Juan Pablo II
nn. 2-3
Domingo VI del Tiempo Ordinario (Ciclo B)
Festividad de la Virgen de Lourdes
Una curación mucho más importante
[...] El Señor Jesús, en el Evangelio de hoy, encuentra a un hombre gravemente enfermo: un leproso que le pide: "Si quieres puedes limpiarme" (Mc 1,40). E inmediatamente después Jesús le prohíbe divulgar el milagro realizado, es decir, hablar de su curación. Y aunque sepamos que " Jesús iba... predicando el, Evangelio del reino y curando toda enfermedad y toda dolencia" (Mt 9,35), sin embargo la restricción, "la reserva" de Cristo respecto a la curación que El había realizado es significativa. Quizá hay aquí una lejana previsión de aquella "reserva", de aquella cautela con que la Iglesia examina todas las presuntas curaciones milagrosas, por ejemplo, las que desde hace más de cien años se realizan en Lourdes. Es sabido a qué severos controles médicos se somete cada una de ellas.
La Iglesia ruega por la salud de todos los enfermos, de todos los que sufren, de todos los incurables humanamente condenados a invalidez irreversible. Ruega por los enfermos y ruega con los enfermos. Acoge cada curación, aunque sea parcial y gradual, con el mayor reconocimiento. Y al mismo tiempo con toda su actitud hace comprender —como Cristo— que la curación es algo excepcional, que desde el punto de vista de la "economía" divina de la salvación es un hecho extraordinario y casi "suplementario".
Esta economía divina de la salvación —como la ha revelado Cristo— se manifiesta indudablemente en la liberación del hombre de ese mal que es el sufrimiento "físico". Pero se manifiesta aún más en la transformación interior de ese mal que es el sufrimiento espiritual, en el bien "salvífico", en el bien que santifica al que sufre y también, por medio de él, a los otros...
[Cristo nos invita esencialmente a "seguirle"] Estas palabras no tienen la fuerza de curar, no libran del sufrimiento. Pero tienen una fuerza transformante. Son una llamada a ser un hombre nuevo, a ser particularmente semejante a Cristo, para encontrar en esta semejanza, a través de la gracia, todo el bien interior en lo que de por sí mismo es un mal que hace sufrir, que limita, que quizá humilla o trae malestar. Cristo que dice al hombre que sufre "ven y sígueme", es el mismo Cristo que sufre Cristo de Getsemaní, Cristo flagelado, Cristo coronado de espinas, Cristo caminando con la cruz, Cristo en la cruz... Es el mismo Cristo que bebió hasta el fondo el cáliz del sufrimiento humano "que le dio el Padre" (cf. Jn Jn 18,11). El mismo Cristo que asumió todo el mal de la condición humana sobre la tierra, excepto el pecado, para sacar de él el bien salvífico: el bien de la redención, el bien de la purificación, y de la reconciliación con Dios, el bien de la gracia.
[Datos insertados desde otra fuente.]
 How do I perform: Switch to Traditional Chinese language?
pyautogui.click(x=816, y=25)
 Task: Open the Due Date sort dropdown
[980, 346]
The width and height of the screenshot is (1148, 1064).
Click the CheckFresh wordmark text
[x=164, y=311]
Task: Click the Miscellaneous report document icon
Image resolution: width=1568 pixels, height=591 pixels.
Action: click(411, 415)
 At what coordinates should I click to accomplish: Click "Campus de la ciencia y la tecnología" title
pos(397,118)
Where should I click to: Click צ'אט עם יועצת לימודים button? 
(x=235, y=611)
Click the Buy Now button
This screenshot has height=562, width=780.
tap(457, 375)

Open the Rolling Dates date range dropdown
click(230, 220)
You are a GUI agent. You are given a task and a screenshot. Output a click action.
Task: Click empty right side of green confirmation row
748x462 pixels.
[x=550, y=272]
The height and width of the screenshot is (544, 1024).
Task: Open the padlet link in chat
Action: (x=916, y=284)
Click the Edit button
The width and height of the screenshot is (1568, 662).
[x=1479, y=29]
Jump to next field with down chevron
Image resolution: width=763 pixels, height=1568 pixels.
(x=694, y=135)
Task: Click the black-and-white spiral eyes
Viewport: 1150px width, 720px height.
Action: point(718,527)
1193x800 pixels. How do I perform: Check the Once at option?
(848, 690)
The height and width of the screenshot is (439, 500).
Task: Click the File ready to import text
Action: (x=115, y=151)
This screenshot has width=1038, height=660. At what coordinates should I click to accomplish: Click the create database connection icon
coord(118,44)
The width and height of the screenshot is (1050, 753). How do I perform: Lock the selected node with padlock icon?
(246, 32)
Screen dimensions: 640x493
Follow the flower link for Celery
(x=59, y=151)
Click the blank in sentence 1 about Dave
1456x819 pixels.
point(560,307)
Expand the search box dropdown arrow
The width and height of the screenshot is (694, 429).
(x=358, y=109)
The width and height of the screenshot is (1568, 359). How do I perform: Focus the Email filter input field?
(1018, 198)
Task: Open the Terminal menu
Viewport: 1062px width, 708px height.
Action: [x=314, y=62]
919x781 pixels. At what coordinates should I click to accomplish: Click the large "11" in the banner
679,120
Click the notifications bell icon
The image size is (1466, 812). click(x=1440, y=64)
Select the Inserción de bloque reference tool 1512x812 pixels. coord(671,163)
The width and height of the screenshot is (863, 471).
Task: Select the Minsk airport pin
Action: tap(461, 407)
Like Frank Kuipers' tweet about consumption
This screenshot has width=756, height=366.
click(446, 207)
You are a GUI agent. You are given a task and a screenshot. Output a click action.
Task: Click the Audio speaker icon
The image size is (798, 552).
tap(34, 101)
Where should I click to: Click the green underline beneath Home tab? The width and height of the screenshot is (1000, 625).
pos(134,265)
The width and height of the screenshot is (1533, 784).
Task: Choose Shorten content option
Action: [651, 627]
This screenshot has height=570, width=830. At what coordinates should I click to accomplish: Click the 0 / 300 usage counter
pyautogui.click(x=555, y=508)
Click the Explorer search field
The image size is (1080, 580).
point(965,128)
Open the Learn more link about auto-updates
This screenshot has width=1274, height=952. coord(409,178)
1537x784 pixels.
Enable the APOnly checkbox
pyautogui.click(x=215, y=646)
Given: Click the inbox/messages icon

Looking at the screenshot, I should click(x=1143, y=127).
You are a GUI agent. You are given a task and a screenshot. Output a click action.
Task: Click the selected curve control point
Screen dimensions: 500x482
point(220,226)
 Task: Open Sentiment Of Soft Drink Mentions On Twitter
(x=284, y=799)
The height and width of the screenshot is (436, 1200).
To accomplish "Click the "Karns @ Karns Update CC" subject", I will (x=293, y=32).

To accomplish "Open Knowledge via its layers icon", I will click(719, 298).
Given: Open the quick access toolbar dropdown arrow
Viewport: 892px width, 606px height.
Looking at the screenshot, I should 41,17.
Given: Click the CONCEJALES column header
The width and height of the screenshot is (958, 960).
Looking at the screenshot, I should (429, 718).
Queridos hermanos y hermanas, si el Señor dice a cada uno de vosotros: "ven y sígueme", os invita y os llama a participar en la misma transformación, en la misma transmutación del mal del sufrimiento en el bien salvífico: de la redención, de la gracia, de la purificación, de la conversión... para sí y para los demás.
Precisamente por esto San Pablo, que quería tan apasionadamente ser imitador de Cristo, afirma en otro lugar: "Suplo en mi carne lo que falta a las tribulaciones de Cristo" (Col 1,24).
Cada uno de vosotros puede hacer de estas palabras la esencia de la propia vida y de la propia vocación.
Os deseo una transformación tal que es "un milagro interior", todavía mayor que el milagro de la curación; esta transformación que corresponde a la vía normal de la economía salvífica de Dios como nos la ha presentado Jesucristo. Os deseo esta gracia y la imploro para cada uno de vosotros, queridos hermanos y hermanas.